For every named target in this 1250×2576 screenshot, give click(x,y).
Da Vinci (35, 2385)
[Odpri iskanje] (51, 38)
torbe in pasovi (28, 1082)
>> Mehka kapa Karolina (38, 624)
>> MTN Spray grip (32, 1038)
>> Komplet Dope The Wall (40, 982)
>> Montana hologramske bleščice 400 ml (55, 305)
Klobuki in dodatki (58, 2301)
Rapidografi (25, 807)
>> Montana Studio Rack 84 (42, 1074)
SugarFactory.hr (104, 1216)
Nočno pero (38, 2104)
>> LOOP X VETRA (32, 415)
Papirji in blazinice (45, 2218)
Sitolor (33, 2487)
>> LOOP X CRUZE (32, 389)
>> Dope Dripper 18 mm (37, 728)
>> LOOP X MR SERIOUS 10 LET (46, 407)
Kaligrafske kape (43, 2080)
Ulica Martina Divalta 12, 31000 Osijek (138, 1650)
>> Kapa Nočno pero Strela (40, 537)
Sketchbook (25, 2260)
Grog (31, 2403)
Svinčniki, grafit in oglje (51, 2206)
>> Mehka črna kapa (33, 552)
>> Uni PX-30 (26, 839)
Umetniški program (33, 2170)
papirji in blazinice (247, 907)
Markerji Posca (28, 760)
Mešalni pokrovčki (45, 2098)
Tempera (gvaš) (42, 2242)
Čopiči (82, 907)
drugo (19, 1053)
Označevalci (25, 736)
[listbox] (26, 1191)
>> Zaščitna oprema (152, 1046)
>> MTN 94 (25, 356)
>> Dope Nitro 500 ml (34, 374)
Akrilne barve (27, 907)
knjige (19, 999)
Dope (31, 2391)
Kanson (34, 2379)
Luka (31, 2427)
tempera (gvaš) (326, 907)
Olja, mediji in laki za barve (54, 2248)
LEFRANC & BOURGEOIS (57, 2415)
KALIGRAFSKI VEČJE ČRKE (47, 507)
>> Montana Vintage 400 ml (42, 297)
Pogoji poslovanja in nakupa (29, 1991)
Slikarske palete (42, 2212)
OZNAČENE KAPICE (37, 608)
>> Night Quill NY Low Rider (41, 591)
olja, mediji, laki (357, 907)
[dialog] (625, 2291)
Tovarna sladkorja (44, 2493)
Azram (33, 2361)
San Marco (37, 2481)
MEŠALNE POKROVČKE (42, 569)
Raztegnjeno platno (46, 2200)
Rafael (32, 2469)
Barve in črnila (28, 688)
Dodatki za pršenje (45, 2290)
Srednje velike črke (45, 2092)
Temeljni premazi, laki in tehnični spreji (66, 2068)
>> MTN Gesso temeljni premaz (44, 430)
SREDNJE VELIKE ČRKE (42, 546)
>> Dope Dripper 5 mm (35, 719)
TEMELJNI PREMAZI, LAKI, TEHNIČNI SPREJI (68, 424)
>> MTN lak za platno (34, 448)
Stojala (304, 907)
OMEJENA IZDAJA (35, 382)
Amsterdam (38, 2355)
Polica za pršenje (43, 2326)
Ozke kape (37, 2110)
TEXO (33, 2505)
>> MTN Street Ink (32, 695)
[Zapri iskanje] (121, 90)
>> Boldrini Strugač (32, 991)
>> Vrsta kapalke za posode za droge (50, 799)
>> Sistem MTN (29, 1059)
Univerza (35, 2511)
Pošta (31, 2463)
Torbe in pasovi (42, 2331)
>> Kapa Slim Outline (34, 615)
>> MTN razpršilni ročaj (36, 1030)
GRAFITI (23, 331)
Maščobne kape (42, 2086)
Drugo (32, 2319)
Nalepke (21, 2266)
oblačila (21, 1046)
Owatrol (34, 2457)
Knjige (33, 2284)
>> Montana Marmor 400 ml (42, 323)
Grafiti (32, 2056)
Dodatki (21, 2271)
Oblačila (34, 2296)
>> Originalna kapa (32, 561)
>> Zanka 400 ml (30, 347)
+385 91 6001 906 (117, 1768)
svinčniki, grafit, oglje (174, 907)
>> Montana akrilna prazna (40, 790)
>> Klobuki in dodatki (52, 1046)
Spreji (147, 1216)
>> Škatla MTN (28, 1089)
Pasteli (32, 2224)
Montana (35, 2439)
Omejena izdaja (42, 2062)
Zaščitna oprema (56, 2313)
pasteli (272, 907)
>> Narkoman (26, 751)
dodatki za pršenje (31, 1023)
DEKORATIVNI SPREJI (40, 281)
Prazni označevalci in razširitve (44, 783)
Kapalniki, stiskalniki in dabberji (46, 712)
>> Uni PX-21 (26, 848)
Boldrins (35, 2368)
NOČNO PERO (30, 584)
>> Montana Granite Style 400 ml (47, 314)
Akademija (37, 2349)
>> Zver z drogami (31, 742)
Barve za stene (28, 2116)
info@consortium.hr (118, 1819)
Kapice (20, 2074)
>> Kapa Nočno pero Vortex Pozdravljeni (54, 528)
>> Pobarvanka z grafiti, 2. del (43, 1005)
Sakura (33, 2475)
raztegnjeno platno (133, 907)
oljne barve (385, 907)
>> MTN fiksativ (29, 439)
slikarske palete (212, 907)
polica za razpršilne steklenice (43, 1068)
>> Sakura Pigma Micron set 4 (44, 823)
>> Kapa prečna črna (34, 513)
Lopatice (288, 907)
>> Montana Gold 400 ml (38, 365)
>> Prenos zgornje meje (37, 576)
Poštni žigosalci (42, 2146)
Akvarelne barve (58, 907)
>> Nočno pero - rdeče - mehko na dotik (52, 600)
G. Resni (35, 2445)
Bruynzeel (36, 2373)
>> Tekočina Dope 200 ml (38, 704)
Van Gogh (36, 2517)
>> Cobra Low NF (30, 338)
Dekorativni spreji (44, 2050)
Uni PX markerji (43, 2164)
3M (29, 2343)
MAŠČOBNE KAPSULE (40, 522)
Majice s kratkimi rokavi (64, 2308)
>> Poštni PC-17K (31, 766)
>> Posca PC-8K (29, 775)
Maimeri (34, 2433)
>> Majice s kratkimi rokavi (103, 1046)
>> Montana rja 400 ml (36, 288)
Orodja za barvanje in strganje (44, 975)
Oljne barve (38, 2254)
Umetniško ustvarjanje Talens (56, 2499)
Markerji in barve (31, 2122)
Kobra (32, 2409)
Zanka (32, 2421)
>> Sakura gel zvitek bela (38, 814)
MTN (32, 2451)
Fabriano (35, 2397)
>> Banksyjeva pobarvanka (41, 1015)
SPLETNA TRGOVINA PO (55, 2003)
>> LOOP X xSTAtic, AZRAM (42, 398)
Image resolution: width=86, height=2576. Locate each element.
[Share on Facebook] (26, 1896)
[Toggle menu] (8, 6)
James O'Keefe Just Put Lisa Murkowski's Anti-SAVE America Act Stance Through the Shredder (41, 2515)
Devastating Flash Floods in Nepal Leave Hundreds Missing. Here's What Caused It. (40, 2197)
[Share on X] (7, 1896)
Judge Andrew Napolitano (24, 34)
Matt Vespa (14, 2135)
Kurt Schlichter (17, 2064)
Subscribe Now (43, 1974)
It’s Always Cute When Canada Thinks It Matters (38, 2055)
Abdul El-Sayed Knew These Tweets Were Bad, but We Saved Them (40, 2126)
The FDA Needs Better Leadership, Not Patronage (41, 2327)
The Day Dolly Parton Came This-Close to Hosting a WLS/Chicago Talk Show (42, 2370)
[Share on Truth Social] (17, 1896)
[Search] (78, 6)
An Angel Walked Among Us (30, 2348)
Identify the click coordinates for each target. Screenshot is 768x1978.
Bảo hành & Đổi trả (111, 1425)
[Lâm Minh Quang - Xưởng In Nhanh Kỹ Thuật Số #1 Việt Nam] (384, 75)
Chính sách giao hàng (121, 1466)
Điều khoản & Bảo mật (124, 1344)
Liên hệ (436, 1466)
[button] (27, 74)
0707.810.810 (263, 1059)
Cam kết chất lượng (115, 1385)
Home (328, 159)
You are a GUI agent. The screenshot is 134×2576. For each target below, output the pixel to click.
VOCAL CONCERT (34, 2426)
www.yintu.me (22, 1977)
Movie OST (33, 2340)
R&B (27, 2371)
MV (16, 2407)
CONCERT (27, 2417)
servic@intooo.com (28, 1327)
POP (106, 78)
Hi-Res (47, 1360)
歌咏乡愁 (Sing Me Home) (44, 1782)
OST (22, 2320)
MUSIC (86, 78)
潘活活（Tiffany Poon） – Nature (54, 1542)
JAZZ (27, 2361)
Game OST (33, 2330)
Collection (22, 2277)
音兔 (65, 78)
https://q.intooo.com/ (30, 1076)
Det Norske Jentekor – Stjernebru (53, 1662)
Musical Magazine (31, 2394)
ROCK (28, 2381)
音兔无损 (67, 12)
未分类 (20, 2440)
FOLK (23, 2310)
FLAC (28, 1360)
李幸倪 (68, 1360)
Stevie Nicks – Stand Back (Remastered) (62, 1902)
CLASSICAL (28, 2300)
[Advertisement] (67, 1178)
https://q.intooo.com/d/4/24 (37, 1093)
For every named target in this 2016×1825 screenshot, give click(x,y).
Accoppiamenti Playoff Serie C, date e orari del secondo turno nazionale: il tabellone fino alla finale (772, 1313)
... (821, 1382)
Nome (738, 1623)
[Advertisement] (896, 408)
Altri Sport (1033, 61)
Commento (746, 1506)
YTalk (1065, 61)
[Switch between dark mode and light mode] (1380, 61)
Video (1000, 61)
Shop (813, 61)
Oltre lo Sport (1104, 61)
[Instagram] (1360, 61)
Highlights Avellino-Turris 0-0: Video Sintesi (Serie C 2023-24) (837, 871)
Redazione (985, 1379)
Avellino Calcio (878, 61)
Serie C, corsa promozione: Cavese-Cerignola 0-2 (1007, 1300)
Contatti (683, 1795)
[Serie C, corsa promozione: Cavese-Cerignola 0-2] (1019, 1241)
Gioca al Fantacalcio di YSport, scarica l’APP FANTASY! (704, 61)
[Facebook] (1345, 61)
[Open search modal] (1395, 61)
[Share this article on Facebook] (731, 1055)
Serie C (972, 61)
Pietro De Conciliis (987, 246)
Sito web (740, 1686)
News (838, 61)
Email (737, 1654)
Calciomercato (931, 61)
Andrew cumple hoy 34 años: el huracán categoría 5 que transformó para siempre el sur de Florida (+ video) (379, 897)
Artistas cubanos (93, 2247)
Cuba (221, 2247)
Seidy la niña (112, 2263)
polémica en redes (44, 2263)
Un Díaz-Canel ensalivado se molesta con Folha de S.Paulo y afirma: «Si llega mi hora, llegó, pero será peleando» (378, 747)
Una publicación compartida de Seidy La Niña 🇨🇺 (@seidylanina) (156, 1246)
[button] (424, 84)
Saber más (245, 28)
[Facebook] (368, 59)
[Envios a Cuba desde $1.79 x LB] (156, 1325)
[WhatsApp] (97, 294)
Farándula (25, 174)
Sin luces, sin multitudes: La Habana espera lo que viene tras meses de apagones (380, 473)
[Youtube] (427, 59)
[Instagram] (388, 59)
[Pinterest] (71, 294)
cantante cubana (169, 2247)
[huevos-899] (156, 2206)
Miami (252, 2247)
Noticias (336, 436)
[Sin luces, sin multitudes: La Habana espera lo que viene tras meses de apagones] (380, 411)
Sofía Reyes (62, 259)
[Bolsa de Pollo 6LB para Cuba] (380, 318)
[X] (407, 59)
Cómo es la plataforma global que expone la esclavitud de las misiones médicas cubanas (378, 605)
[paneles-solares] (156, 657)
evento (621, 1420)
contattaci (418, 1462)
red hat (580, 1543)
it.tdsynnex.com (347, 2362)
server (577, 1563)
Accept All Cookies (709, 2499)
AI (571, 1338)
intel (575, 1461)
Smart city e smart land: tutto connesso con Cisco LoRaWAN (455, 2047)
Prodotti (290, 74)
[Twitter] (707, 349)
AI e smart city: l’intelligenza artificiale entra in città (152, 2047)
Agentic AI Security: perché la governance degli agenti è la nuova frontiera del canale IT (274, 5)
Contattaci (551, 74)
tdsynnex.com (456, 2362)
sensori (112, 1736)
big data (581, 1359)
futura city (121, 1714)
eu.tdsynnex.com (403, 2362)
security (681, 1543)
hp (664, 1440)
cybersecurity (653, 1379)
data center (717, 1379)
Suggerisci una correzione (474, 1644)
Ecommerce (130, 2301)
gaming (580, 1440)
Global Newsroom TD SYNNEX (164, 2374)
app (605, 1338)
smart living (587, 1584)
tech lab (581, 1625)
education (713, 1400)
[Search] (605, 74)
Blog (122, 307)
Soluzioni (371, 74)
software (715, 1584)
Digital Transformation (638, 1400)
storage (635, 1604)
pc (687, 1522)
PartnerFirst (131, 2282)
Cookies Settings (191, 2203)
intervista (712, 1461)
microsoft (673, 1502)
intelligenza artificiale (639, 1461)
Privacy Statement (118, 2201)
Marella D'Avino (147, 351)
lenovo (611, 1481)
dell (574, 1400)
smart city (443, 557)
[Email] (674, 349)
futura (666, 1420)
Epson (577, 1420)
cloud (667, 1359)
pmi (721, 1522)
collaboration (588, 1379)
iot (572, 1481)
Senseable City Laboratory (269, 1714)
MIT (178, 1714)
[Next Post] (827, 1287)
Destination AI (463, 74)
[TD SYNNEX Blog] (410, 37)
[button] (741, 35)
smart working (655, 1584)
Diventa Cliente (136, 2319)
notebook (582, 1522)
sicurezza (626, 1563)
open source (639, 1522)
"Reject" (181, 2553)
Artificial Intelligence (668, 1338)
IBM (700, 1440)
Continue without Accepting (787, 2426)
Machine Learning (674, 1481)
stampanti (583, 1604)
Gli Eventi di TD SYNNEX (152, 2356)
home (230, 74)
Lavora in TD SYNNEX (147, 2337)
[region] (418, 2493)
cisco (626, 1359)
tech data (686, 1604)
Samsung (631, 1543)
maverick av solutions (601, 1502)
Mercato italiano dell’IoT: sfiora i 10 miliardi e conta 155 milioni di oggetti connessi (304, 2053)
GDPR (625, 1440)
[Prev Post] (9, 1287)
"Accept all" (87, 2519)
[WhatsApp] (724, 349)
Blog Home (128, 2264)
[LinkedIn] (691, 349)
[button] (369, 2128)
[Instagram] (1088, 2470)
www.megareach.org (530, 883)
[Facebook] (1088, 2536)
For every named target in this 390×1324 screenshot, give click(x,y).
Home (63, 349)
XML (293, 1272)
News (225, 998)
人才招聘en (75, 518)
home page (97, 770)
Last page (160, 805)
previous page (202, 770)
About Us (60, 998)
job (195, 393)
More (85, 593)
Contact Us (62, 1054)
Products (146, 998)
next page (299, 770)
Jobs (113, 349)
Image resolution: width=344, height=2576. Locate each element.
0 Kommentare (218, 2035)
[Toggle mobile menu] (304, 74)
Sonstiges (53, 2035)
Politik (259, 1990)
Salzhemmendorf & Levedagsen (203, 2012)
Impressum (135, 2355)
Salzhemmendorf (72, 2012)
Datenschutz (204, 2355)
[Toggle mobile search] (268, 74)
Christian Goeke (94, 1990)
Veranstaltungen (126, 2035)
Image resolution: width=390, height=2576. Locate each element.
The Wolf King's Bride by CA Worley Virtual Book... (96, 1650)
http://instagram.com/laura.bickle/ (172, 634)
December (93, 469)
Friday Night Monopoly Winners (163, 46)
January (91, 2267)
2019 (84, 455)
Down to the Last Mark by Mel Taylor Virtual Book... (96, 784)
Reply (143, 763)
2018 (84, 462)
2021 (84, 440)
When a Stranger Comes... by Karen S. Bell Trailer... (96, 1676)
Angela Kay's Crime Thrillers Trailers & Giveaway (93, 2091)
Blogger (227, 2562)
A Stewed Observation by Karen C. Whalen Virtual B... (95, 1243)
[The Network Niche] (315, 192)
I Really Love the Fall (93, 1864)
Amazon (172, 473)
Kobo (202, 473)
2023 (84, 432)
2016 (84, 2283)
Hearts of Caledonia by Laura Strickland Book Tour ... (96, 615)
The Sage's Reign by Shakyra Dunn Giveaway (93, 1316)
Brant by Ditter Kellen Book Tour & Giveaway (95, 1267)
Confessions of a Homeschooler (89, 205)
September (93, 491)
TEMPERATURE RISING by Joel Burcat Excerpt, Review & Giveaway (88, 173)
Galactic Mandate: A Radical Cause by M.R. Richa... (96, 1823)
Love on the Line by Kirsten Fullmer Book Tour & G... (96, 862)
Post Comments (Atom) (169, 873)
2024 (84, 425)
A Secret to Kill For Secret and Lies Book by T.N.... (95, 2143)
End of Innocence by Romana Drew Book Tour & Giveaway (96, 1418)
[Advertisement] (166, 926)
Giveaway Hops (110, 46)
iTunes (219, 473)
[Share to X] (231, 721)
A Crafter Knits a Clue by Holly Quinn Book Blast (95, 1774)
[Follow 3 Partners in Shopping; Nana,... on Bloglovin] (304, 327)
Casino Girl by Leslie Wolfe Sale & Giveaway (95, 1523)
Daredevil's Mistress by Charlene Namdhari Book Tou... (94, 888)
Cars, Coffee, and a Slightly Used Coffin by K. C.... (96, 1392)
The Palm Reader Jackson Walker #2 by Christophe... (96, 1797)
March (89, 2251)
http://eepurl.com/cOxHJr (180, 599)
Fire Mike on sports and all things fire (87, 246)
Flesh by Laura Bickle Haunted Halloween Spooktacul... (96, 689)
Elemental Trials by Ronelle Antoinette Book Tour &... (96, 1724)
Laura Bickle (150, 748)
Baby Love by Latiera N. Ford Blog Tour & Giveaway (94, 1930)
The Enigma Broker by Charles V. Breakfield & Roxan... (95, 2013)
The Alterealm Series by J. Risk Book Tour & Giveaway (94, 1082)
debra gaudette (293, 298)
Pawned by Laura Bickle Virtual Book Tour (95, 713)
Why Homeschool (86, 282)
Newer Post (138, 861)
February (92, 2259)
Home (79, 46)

Work order ▸ Would you retype the lines above from the one with "eu.tdsynnex.com (403, 2362)" down to the one with "app (605, 1338)", word for word, both ends included and no other lines?

Exercise response ▸
eu.tdsynnex.com (403, 2362)
security (681, 1543)
hp (664, 1440)
cybersecurity (653, 1379)
data center (717, 1379)
Suggerisci una correzione (474, 1644)
Ecommerce (130, 2301)
gaming (580, 1440)
Global Newsroom TD SYNNEX (164, 2374)
app (605, 1338)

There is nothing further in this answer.